American entrepreneur and television personality (born 1963)

Todd Carmichael (born August 30, 1963) is an American entrepreneur, adventure traveler, philanthropist, television personality, author, and inventor. Carmichael is the CEO and co-founder of Philadelphia-based La Colombe.

He is the first American to complete a solo trek across Antarctica to the South Pole on foot with no assistance, claiming the world speed record with a total travel time of 39 days, 7 hours and 49 minutes. Recorded footage of his trek later became an award-winning documentary entitled Race to the Bottom of the Earth (2010) that was aired on the National Geographic Channel.
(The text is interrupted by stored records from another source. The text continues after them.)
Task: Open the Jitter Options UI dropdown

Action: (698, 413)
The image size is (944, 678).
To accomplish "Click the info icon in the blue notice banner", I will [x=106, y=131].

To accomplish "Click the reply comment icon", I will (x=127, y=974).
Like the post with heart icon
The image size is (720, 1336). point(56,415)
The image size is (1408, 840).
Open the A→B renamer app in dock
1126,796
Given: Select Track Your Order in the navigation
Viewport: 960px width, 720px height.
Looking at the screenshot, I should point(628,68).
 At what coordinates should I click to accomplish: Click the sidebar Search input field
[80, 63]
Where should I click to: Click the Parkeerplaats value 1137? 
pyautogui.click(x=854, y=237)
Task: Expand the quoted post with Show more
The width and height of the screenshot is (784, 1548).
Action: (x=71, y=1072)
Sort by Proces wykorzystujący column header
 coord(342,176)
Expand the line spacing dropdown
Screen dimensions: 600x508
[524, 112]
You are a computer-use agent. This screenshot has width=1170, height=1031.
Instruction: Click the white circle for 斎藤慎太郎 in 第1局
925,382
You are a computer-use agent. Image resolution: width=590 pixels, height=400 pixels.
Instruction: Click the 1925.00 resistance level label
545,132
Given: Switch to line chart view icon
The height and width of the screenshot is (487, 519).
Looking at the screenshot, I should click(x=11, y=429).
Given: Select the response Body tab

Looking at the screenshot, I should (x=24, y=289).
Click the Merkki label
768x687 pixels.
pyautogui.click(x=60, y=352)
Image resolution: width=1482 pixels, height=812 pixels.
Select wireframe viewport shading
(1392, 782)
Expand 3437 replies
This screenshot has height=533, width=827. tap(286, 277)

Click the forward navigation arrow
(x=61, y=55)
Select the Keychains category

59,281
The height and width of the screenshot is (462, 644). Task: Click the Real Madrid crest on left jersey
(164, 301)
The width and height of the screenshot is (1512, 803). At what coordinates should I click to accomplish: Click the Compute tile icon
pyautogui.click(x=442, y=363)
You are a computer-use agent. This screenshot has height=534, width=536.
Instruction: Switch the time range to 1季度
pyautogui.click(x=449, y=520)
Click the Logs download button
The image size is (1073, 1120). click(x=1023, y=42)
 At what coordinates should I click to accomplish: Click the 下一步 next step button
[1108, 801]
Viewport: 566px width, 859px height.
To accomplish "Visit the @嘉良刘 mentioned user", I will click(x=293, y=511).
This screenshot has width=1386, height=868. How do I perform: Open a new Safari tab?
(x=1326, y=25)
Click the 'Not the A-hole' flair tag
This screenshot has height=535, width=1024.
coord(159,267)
He then went on to raise thousands of dollars for Orangutan Foundation International, one of his numerous philanthropic projects.

Carmichael was ranked #1 by Food Republic for the most influential figure in its Coffee Power Ranking. He is currently the host of Travel Channel's 'Dangerous Grounds and Uncommon Grounds'.

==Early life and education==
Todd Carmichael was born on August 30, 1963, outside Spokane, Washington. He has three sisters. Carmichael completed his first marathon at age 15. His mother eventually moved the family to Spokane's South Hill so that he could attend Joel E. Ferris High School.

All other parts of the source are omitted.